The members of the commission included:
Taylor, Tappan, Henderson, and Sanborn were explicitly named in the legislation which created the commission. From the army, the president appointed three officers, adding Sherman, Terry, and Harney, and later Augur.

Work

The commission met at St. Louis and directed the military and civilian forces under their collective command to begin gathering tribes at Fort Laramie in the north, and Fort Larned in the south. The commission then traveled westward. They conferred with civilian and military authorities at Fort Leavenworth, St. Germain has the commission meeting at Fort Sully although many of their meetings in late August 1867 actually took place aboard the river steamer "St. John" close to Fort Sully in the Dakota Territory. They did meet on August 31, 1867, with various Lakota at Fort Sully. Later that Fall they also met with Sioux and Cheyenne delegations at the new town of North Platte at the terminus of the Union Pacific Railroad near the North Platte River. These early meetings resulted in no formal agreements, and the commissioners made plans to return and negotiate further at Fort Laramie in November.
The members of the commission returned to St. Louis, before continuing to Fort Larned, where they arrived on October 12, 1867, and then continued with an escort of local chiefs on to Medicine Lodge River. The commission themselves had some 600 men and 1,200 animals of their own accompanying them. This included a press corps, two companies of the 7th Cavalry Regiment, and "an entourage of aides, bureaucrats, camp attendants, teamsters, cooks, interpreters, and other camp followers."
While en route to Medicine Lodge, Sherman was recalled to Washington D.C. and replaced by Christopher C. Augur.

Medicine Lodge Treaty

Negotiations began on October 19, 1867, with the Comanche, Kiowa, Arapaho, and Kiowa-Apache at Medicine Lodge, where around 5,000 from the various tribes were encamped. Following two days of resistance to the proposition of leaving their land, treaties were signed on October 21, that moved the tribes to reservations in Oklahoma, promised a "token amount" of annual subsidies from the government, and contained various provisions designed to transition the tribes to a "foreign world of sedentary farming", for which the commissioners bestowed upon them goods and gifts worth tens of thousands of dollars.
On October 27, 500 warriors of the Cheyenne, who had been camped some away, arrived, and agreed to a treaty of similar provisions, creating and moving them to a reservation between the Arkansas and Cimarron rivers south of Kansas. Gifts were again distributed and negotiations concluded.

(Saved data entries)

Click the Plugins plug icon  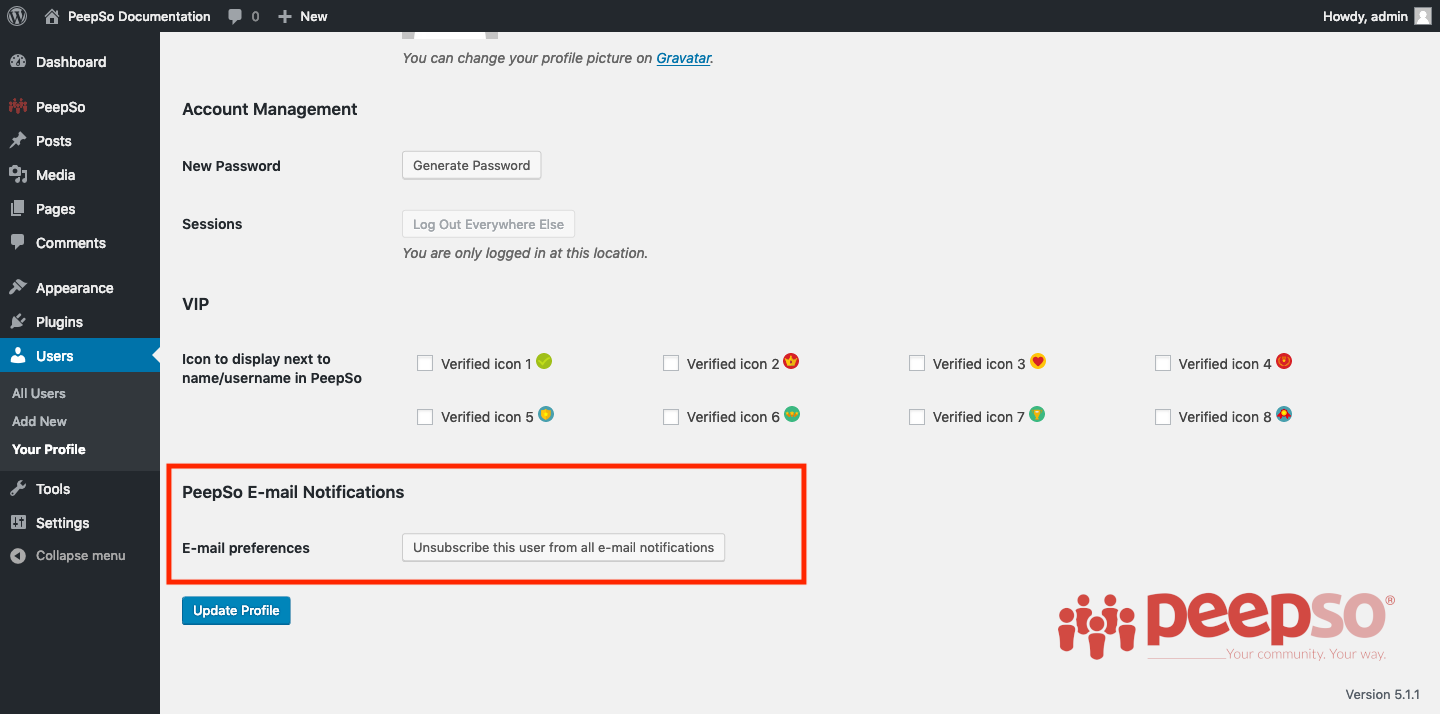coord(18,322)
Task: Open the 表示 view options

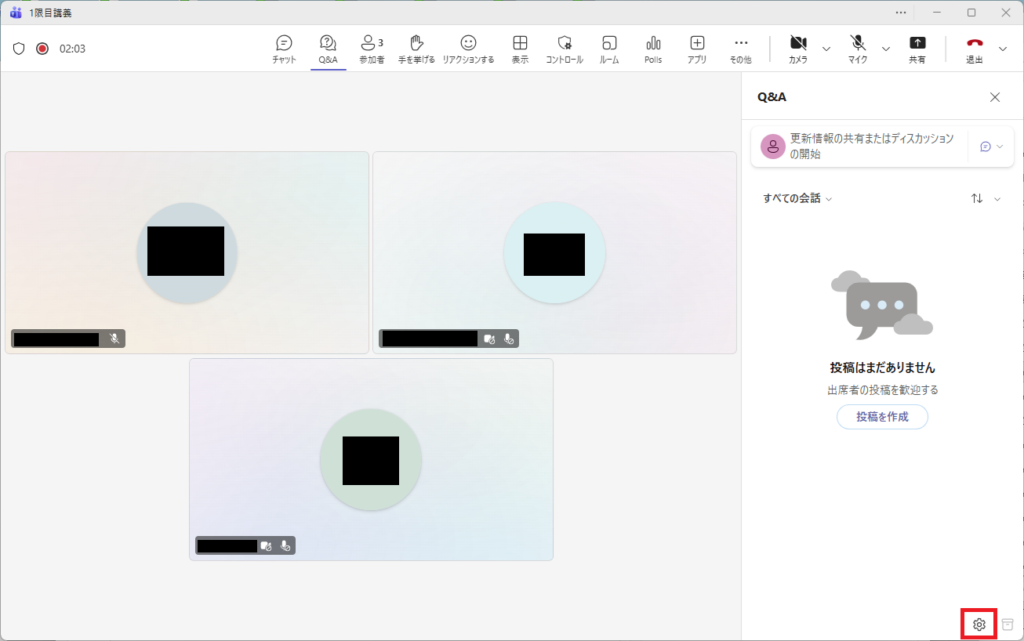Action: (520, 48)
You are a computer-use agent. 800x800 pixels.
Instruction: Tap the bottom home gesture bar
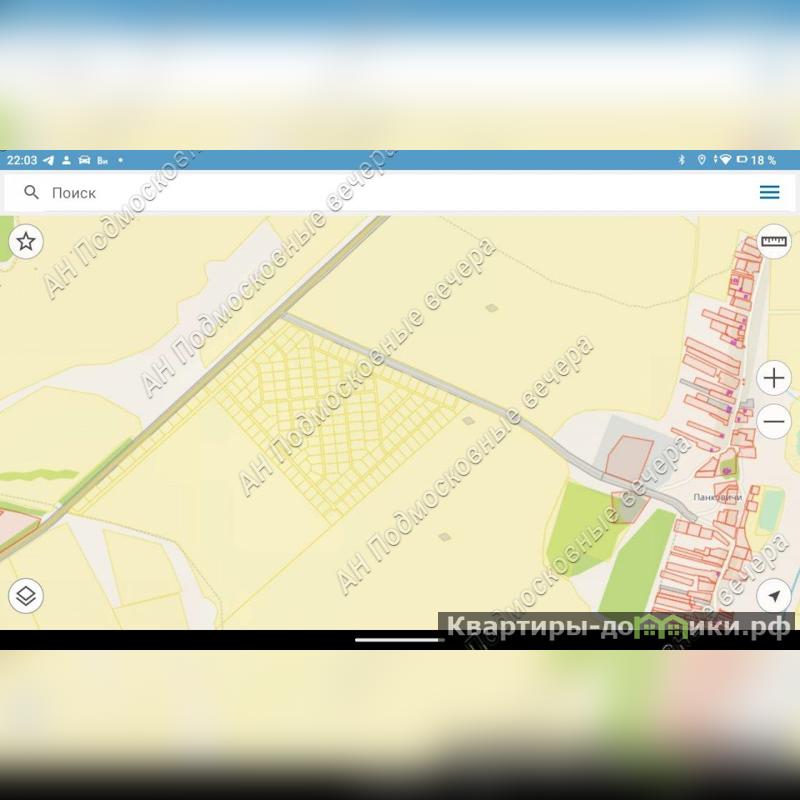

...

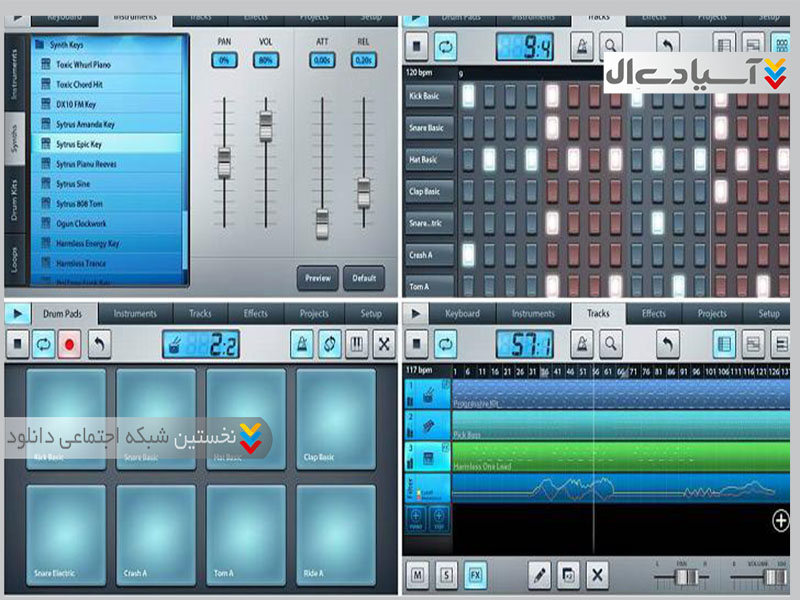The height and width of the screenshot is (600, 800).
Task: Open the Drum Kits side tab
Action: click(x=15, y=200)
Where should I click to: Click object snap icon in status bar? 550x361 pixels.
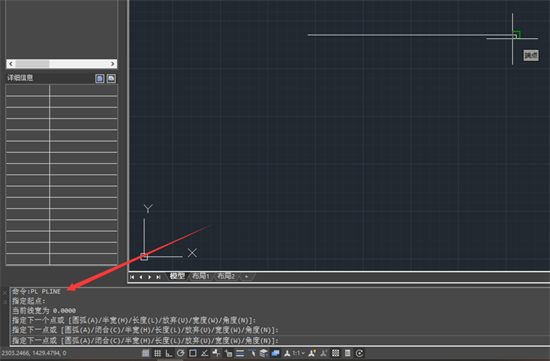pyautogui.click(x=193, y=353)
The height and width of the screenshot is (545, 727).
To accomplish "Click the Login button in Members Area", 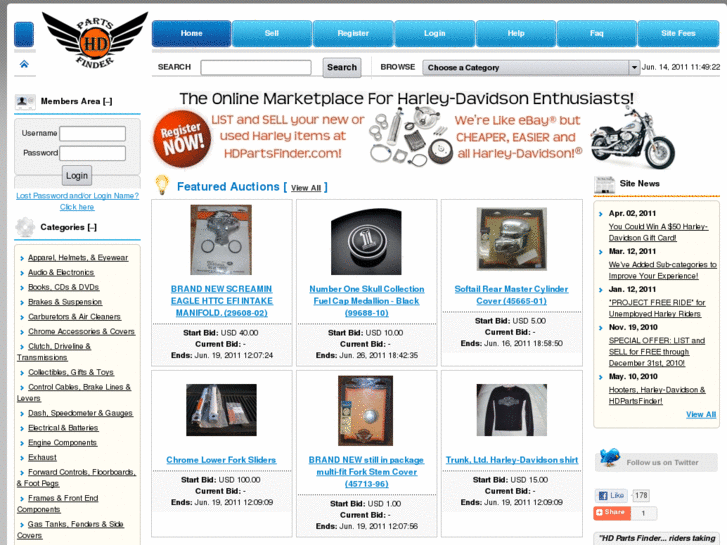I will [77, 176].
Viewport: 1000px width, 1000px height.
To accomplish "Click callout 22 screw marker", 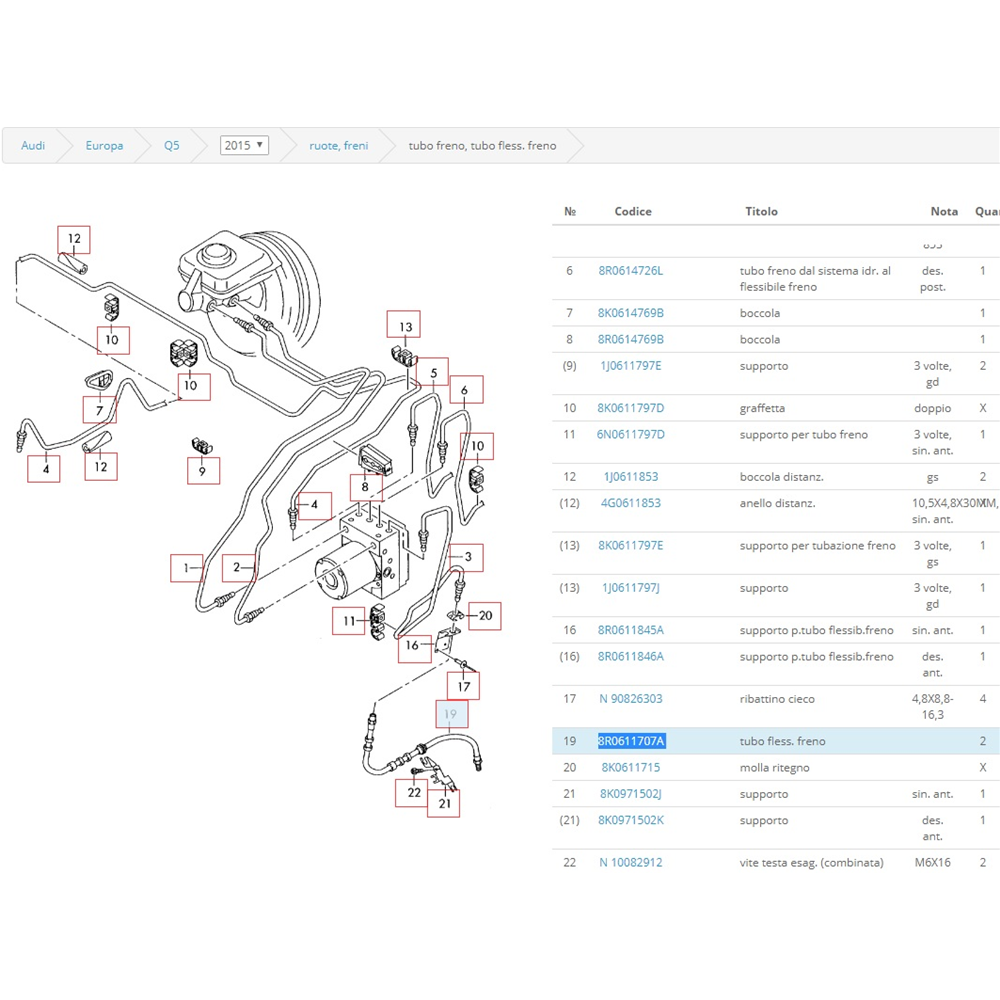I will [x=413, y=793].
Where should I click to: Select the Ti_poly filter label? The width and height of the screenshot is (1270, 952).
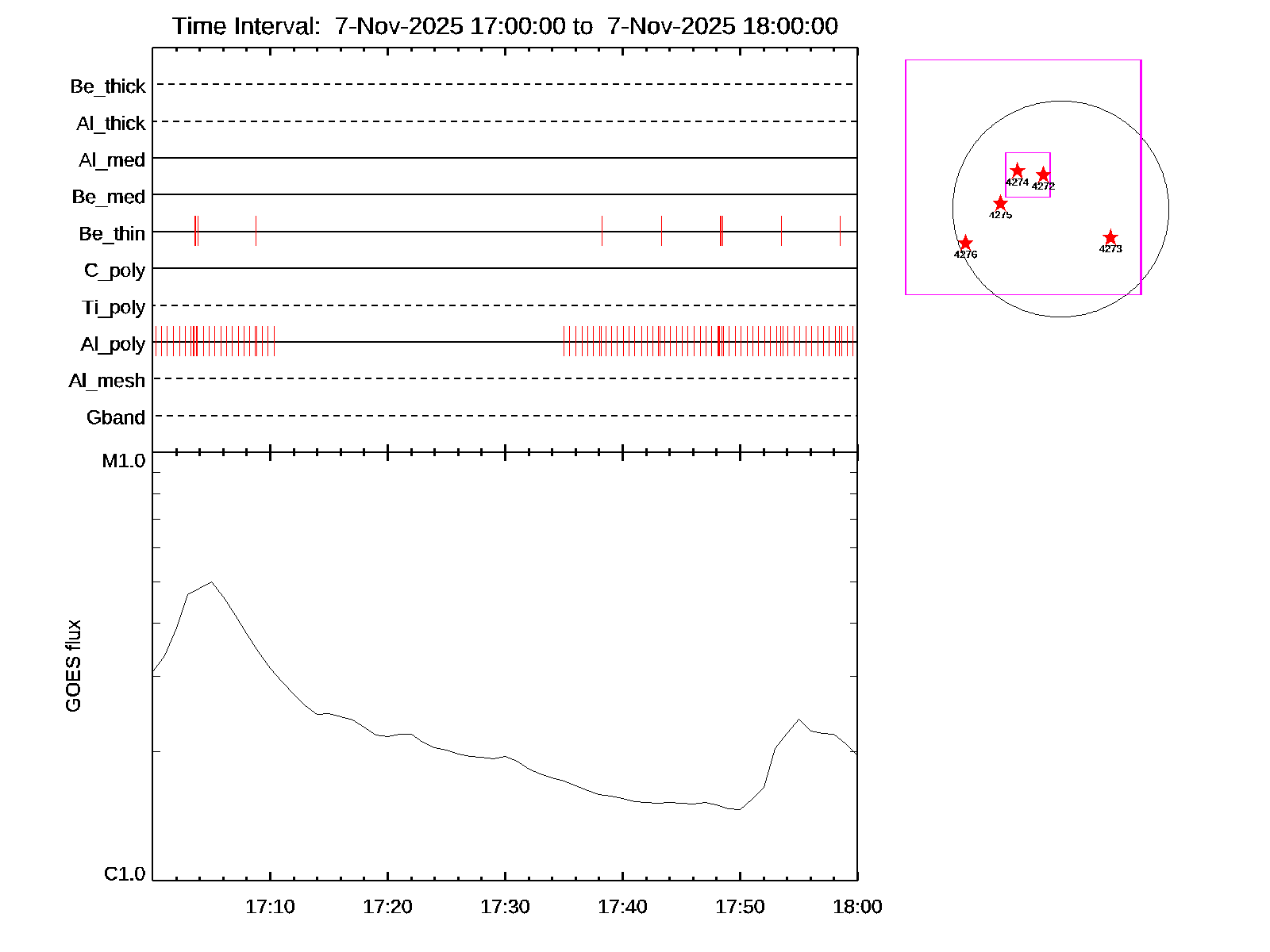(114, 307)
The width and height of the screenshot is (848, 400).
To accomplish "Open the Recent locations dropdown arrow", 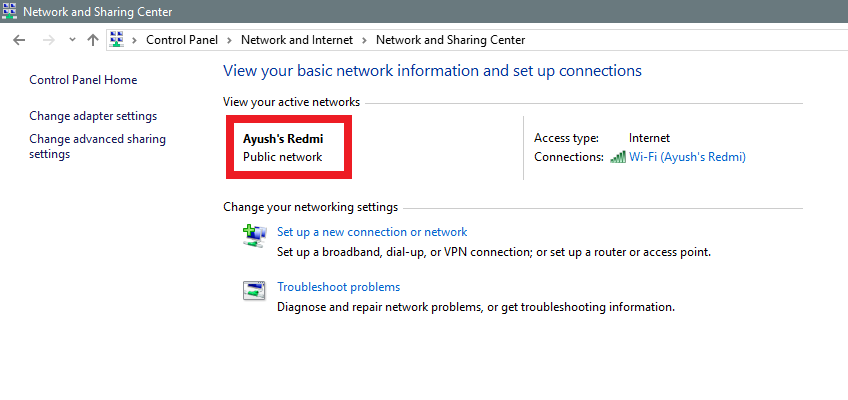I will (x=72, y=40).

---

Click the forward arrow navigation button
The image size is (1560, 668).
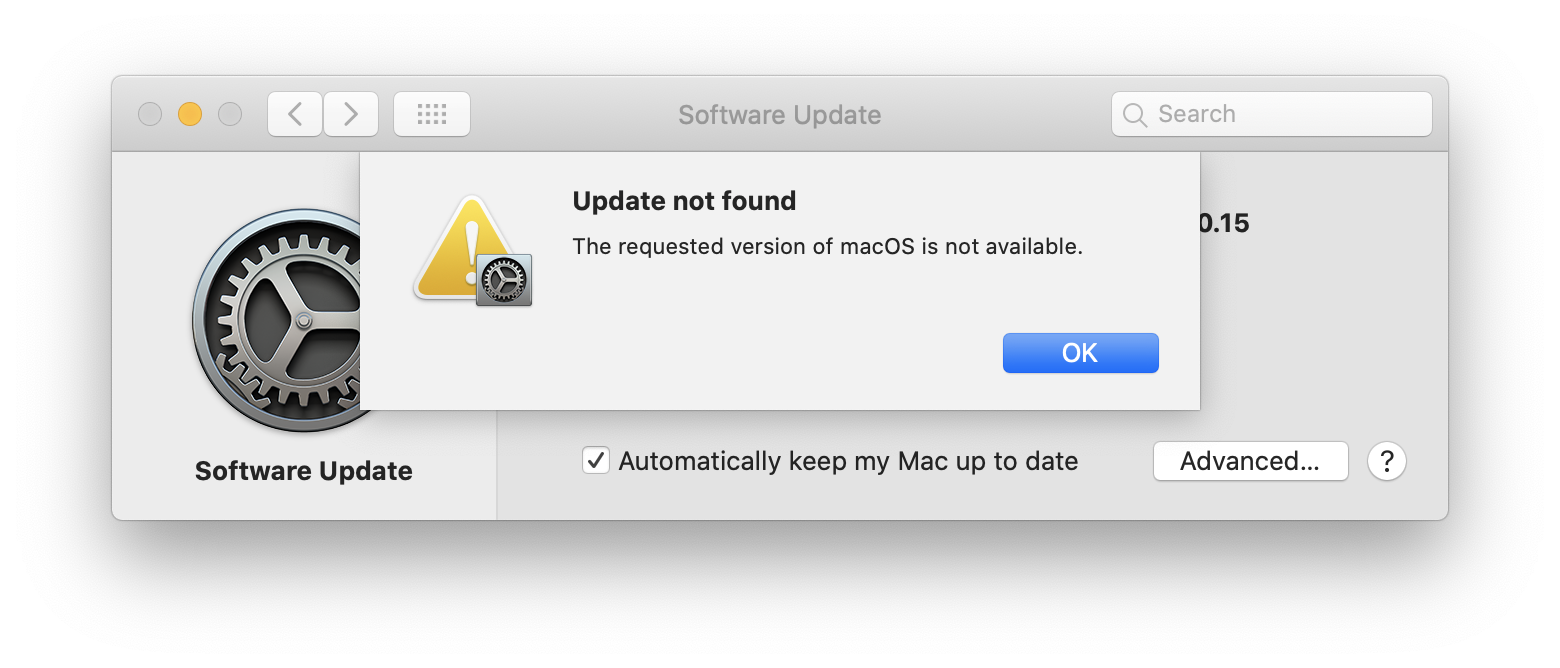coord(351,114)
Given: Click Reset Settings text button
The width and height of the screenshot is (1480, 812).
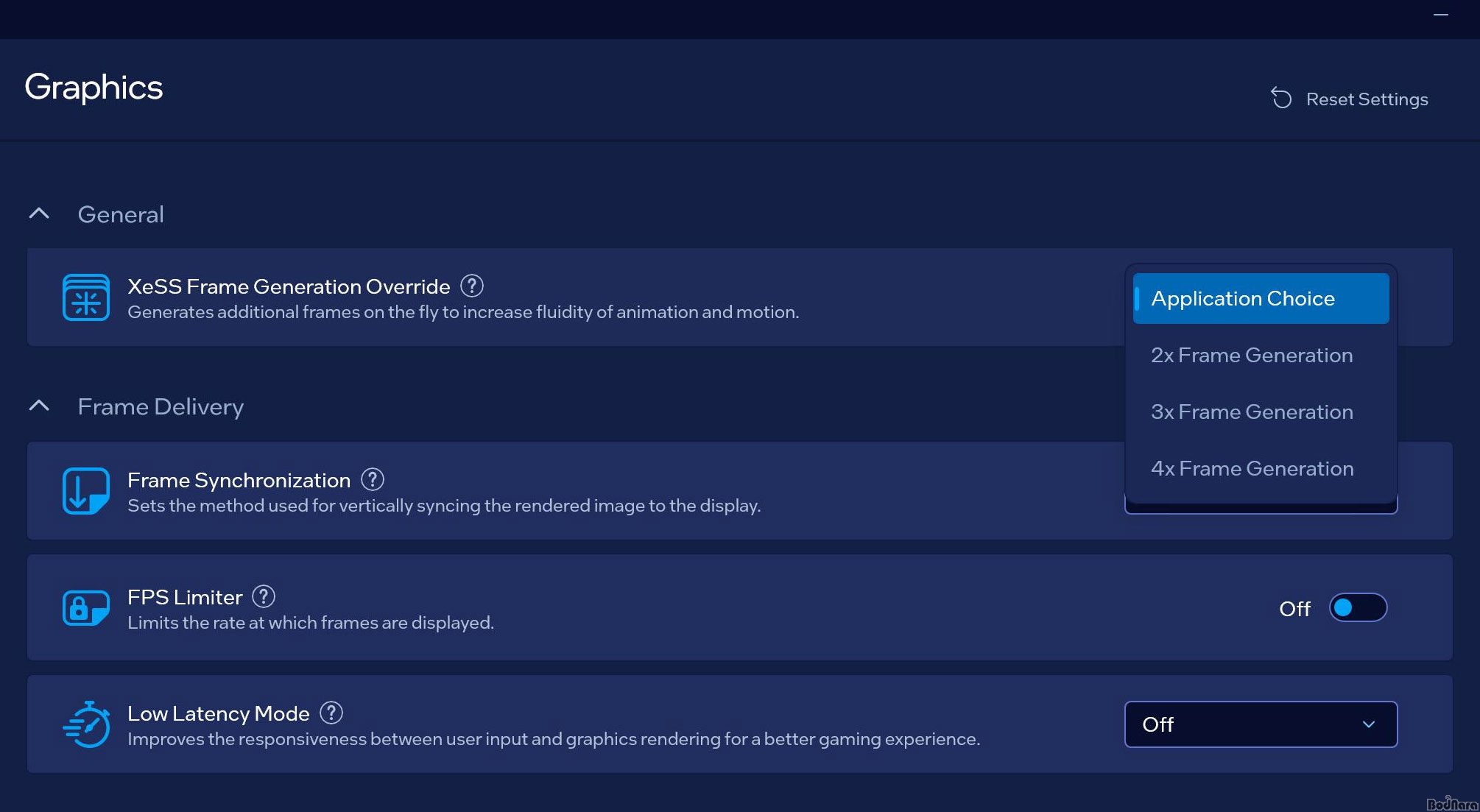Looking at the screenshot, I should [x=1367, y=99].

• WORK REQUEST 1
According to the commission passage, on what date did negotiations begin at Medicine Lodge?
• WORK REQUEST 2
Carry on the commission passage from its last sentence, keeping its tone and subject.
These rows are separate from the commission passage and unrelated to it.

• RESPONSE AREA 1
October 19, 1867.

• RESPONSE AREA 2
First visit to Fort Laramie and report

The commission departed immediately for North Platte and Fort Laramie in the hopes of negotiating with Red Cloud, who was leading an open revolt. Disappointingly, they found only the Crow, who were already well known for their friendly relations with whites. Before leaving in failure, they received communication from Red Cloud with assurances that once the army left the forts on the Bozeman Trail near the Powder River, in the heart of Sioux land, the ongoing war he was waging could be ended. They returned a message proposing a meeting in the following spring or summer. After the departure of the other Commissioners, Commissioner Tappan met in late November 1867 with Spotted Tail and other Brule Sioux chiefs.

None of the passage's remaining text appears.